→ **MATERIAL**
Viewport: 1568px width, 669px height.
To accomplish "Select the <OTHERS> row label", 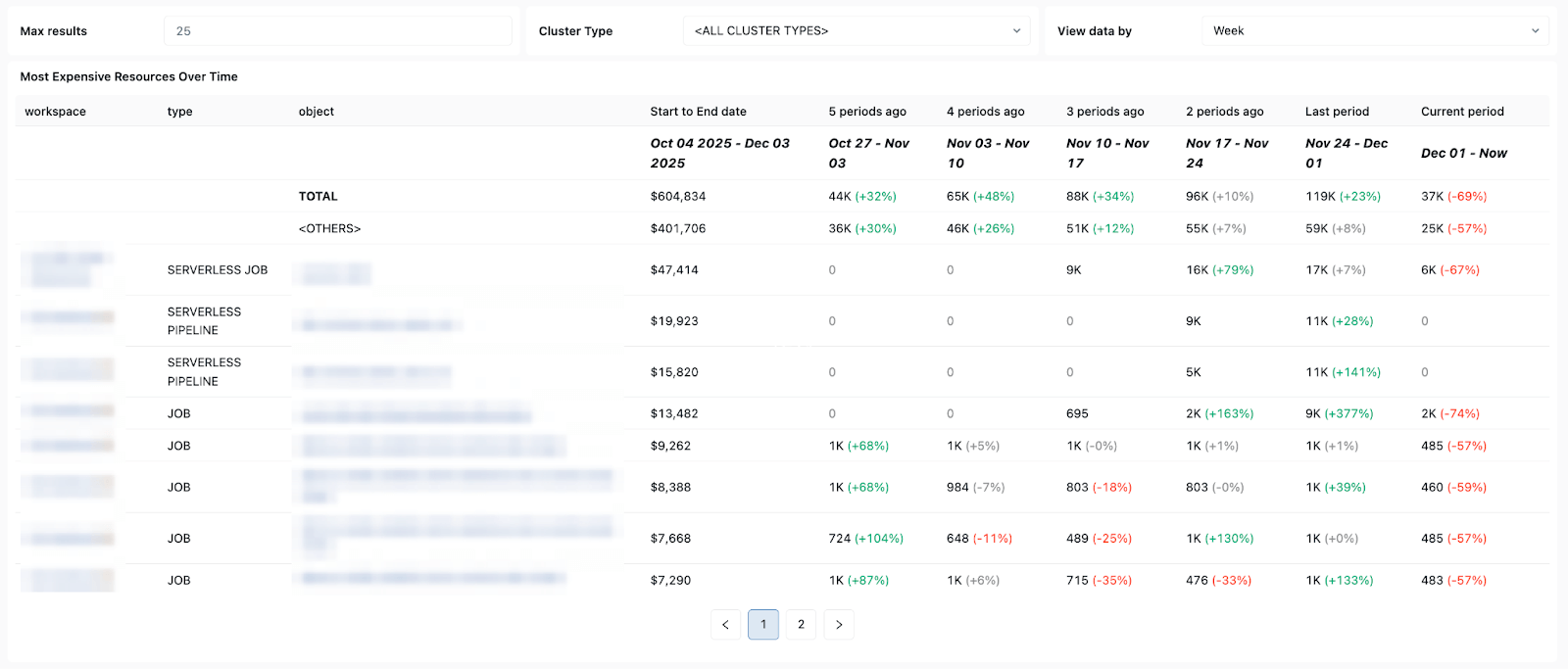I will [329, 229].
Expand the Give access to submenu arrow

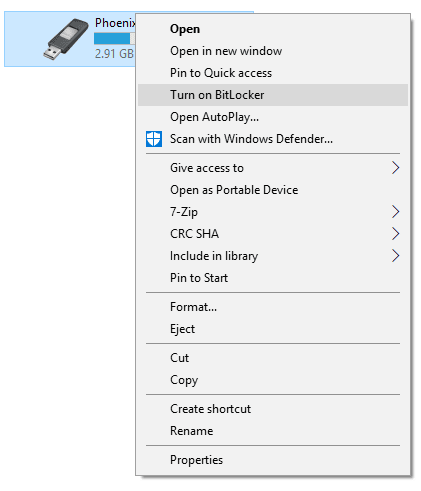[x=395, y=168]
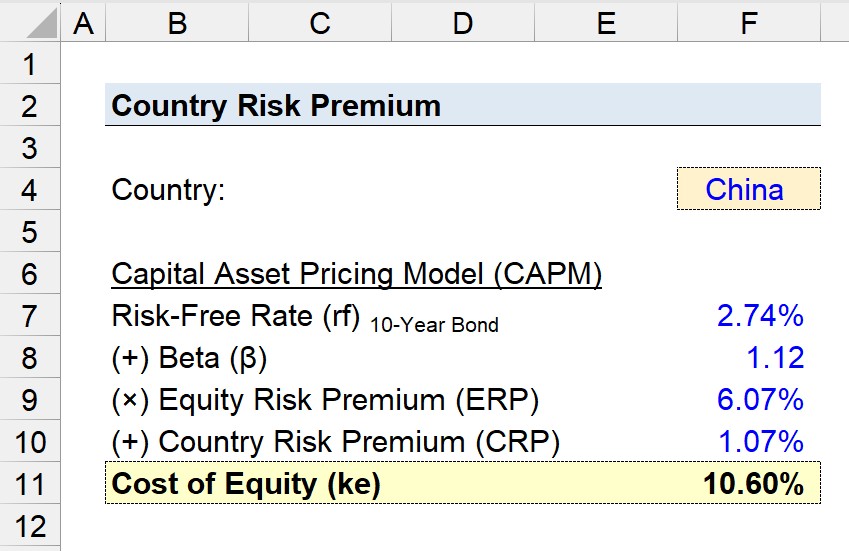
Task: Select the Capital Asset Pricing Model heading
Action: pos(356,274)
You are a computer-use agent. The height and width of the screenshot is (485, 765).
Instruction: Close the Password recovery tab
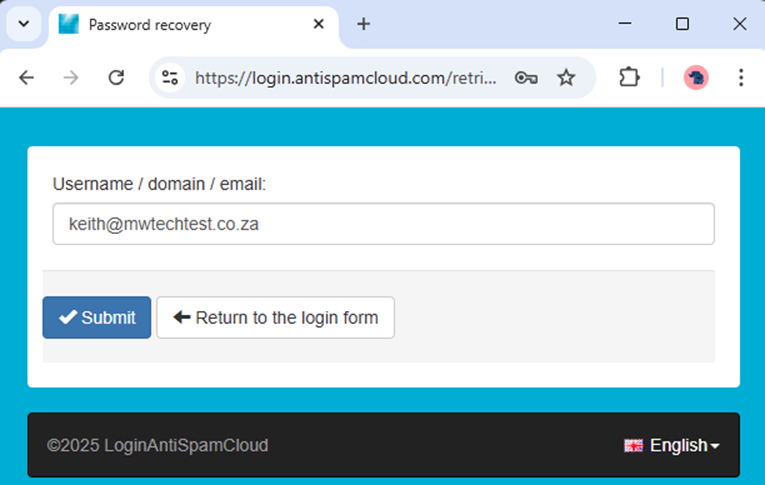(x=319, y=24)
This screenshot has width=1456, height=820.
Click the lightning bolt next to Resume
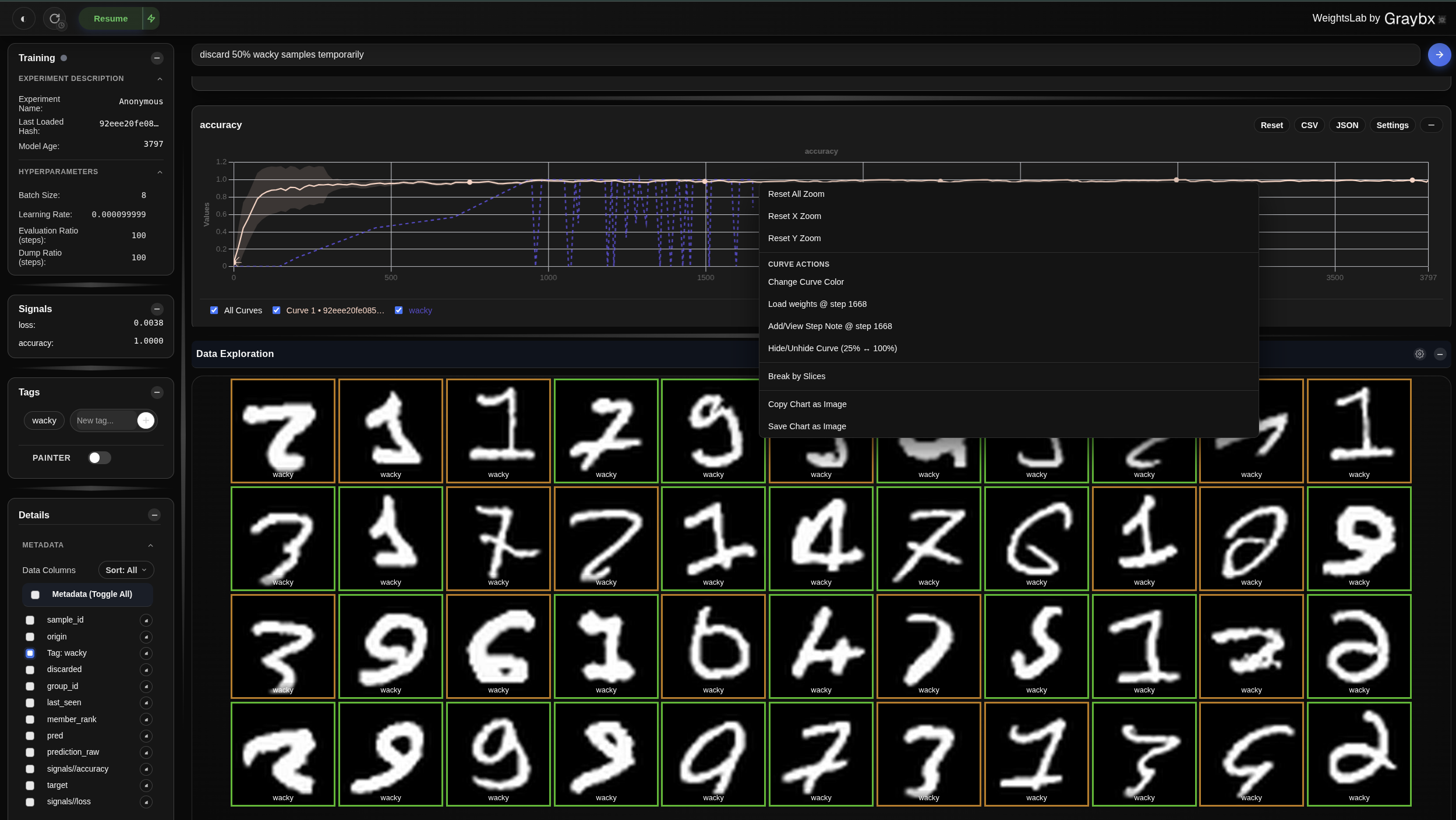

→ **OBJECTIVE**
Quote the rows word for word, starting at the line containing "This screenshot has width=1456, height=820." and ending at the last line of the rows. Omit the pictures from your answer.

→ **CORRECT OUTPUT**
This screenshot has width=1456, height=820.
Click the lightning bolt next to Resume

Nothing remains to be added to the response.